> **TASK**
Find the string "August" in the data, then copy every line where it is found.

(Saved entries)
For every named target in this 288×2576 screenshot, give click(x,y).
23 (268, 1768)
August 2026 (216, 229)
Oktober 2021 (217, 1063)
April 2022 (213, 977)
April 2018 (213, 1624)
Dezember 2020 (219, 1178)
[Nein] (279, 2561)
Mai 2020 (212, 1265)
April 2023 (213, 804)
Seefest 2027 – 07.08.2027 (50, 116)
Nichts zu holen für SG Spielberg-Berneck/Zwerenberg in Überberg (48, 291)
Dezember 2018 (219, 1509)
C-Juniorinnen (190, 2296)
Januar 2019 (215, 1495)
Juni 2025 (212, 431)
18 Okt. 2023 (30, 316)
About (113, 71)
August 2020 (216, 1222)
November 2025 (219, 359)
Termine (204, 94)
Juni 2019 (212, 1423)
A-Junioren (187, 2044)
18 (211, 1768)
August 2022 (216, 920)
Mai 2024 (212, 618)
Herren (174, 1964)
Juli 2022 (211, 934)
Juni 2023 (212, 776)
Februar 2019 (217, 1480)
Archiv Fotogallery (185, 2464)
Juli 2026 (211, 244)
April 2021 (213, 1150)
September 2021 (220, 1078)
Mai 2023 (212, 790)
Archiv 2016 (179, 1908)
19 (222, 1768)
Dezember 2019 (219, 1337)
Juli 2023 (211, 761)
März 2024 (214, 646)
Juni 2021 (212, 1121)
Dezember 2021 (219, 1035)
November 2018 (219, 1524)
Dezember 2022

> **TASK RESULT**
August 2026 (216, 229)
August 2020 (216, 1222)
August 2022 (216, 920)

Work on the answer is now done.